══ DATA EXCERPTS ══
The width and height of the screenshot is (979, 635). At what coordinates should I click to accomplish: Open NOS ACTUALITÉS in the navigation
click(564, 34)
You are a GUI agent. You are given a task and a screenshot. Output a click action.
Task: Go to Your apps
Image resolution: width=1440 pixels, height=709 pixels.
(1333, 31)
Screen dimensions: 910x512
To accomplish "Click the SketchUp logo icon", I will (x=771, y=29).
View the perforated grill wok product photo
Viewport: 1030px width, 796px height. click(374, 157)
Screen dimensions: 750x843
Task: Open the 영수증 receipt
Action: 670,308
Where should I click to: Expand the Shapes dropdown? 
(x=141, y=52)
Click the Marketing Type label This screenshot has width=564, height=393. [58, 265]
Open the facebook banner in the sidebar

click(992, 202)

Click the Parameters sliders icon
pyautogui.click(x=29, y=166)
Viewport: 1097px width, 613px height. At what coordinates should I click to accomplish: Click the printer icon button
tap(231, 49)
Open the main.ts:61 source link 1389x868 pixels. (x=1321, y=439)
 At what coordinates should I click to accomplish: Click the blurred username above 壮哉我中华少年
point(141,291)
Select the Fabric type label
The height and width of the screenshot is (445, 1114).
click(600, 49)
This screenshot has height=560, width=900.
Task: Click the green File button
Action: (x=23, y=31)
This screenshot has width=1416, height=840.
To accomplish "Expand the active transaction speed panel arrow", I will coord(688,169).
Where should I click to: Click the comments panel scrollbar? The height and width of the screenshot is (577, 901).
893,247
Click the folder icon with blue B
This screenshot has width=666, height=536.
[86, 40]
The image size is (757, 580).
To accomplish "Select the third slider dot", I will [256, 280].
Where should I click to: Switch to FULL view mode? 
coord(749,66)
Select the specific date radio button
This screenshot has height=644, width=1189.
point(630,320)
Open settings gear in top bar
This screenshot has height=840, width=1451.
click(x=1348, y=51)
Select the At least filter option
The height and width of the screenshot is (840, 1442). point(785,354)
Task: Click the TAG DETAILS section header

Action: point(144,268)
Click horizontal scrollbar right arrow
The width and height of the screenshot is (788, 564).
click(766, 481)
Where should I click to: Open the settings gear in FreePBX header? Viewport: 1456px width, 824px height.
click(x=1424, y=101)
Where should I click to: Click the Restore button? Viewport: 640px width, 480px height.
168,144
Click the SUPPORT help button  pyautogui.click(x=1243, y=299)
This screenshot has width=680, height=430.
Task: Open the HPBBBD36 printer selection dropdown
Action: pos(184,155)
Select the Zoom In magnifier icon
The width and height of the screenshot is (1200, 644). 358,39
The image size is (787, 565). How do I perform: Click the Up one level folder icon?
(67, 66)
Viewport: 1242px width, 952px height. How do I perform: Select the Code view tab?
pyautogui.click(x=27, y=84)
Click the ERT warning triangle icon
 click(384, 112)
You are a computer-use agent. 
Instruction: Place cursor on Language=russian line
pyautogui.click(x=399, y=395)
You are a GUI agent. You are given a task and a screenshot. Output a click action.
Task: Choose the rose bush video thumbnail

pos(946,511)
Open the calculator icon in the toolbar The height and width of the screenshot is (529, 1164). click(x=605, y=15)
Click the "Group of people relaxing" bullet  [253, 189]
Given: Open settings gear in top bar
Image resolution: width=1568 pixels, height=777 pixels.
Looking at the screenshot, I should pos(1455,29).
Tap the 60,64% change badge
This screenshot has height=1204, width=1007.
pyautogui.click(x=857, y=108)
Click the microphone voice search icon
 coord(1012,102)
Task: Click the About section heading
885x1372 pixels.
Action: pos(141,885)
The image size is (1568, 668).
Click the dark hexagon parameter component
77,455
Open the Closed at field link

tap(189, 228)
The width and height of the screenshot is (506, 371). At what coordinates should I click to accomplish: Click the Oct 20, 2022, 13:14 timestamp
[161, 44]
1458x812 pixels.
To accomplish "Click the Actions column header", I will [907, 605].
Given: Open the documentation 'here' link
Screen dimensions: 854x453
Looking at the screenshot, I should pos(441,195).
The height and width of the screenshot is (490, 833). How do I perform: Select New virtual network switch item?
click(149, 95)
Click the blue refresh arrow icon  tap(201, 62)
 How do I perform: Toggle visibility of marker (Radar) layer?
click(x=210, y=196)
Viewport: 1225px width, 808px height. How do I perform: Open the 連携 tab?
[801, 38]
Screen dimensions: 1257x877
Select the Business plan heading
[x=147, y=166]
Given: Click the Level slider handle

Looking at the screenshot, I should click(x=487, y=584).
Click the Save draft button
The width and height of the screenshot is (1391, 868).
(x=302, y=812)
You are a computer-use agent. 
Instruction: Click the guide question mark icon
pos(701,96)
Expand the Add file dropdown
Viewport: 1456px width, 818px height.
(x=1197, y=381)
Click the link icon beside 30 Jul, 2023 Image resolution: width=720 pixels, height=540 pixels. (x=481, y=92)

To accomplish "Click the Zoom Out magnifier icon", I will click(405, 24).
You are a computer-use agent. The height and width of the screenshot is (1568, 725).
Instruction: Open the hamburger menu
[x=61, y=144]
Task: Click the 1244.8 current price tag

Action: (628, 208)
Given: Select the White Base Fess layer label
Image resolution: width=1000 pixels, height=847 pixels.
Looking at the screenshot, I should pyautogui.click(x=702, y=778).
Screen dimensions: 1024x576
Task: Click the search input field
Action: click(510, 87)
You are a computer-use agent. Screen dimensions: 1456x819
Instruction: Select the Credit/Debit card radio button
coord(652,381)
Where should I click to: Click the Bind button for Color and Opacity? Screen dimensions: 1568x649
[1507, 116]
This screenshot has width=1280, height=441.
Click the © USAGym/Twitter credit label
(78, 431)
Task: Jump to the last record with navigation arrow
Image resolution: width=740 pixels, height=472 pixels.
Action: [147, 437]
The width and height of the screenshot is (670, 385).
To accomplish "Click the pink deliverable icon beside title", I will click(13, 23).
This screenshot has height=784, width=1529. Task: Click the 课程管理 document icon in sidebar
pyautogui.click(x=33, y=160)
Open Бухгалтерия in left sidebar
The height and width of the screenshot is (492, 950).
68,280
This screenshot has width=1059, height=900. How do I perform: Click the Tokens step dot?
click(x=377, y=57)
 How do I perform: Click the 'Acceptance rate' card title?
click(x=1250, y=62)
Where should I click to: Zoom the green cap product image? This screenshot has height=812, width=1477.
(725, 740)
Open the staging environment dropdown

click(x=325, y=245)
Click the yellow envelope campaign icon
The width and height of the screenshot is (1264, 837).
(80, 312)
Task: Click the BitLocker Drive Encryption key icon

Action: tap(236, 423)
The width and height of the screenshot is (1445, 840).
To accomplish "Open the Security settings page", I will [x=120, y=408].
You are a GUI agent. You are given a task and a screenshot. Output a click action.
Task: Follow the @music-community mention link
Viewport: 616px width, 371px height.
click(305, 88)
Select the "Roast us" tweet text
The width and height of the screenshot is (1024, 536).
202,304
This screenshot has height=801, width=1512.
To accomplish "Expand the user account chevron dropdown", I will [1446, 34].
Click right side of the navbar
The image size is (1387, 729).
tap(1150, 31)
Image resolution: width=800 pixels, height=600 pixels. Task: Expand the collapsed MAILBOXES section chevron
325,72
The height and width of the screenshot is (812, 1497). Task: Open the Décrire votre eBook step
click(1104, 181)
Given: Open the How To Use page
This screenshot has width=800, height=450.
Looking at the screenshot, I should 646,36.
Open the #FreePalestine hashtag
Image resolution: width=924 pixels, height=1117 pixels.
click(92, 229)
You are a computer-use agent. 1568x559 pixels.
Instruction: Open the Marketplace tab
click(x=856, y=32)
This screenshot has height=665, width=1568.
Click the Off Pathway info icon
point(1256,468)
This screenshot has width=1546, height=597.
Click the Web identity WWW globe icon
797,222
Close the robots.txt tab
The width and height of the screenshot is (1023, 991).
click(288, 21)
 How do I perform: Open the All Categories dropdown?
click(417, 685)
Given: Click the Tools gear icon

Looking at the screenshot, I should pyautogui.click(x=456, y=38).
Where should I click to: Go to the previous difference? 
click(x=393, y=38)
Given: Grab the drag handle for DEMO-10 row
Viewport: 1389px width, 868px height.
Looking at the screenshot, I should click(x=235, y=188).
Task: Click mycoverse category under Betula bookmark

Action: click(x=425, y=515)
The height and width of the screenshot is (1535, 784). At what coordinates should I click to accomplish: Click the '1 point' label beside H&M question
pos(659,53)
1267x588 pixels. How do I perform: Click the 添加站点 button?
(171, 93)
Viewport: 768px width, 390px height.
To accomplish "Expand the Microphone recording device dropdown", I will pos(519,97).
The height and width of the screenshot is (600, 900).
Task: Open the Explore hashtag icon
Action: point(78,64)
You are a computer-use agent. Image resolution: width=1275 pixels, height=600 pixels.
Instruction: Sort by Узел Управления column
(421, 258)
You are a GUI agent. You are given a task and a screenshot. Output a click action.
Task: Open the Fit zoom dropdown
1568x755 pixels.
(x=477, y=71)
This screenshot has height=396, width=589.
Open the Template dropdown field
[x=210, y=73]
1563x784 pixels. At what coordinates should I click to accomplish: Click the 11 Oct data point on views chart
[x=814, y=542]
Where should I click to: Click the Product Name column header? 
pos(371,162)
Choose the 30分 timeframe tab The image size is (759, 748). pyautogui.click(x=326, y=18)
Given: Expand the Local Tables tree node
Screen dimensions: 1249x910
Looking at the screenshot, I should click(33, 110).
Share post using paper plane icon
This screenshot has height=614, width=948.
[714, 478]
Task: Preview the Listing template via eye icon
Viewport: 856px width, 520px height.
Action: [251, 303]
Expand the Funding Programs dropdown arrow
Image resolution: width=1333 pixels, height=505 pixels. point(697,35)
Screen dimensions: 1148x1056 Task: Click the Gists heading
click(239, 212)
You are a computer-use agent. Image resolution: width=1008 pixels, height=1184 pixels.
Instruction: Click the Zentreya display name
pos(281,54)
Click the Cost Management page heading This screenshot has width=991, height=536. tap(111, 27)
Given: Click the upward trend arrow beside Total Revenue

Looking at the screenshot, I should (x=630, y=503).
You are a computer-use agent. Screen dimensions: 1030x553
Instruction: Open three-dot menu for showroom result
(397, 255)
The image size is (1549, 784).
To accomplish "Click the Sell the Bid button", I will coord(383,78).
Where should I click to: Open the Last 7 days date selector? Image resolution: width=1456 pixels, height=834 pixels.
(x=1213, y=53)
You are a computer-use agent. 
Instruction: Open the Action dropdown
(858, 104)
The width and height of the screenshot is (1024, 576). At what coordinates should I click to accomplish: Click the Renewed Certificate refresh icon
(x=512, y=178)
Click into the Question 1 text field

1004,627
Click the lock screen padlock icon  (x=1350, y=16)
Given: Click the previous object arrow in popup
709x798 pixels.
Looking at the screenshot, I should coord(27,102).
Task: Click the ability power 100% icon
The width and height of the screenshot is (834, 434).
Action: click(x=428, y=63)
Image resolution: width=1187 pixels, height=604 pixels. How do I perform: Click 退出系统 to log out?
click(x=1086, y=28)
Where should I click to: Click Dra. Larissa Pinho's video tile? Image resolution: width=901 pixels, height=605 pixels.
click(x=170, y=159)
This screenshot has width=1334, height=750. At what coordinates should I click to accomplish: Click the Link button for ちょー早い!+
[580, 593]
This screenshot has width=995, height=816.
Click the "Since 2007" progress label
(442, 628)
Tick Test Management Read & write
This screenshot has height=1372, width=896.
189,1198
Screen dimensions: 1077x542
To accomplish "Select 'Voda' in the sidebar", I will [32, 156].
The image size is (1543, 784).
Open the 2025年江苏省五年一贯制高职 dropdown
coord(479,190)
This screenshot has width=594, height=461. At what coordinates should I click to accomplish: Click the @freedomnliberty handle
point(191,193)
═══
▶ **DESCRIPTION OF THE TASK**
Can you reproduce the records from the first line through the line with "(x=141, y=52)", changing "Shapes dropdown" to "Shapes menu" and leaving everything else untouched?

▶ **WRITTEN RESPONSE**
The width and height of the screenshot is (979, 635). At what coordinates should I click to accomplish: Open NOS ACTUALITÉS in the navigation
click(564, 34)
You are a GUI agent. You are given a task and a screenshot. Output a click action.
Task: Go to Your apps
Image resolution: width=1440 pixels, height=709 pixels.
(1333, 31)
Screen dimensions: 910x512
To accomplish "Click the SketchUp logo icon", I will (x=771, y=29).
View the perforated grill wok product photo
Viewport: 1030px width, 796px height. click(374, 157)
Screen dimensions: 750x843
Task: Open the 영수증 receipt
Action: 670,308
Where should I click to: Expand the Shapes menu? 
(x=141, y=52)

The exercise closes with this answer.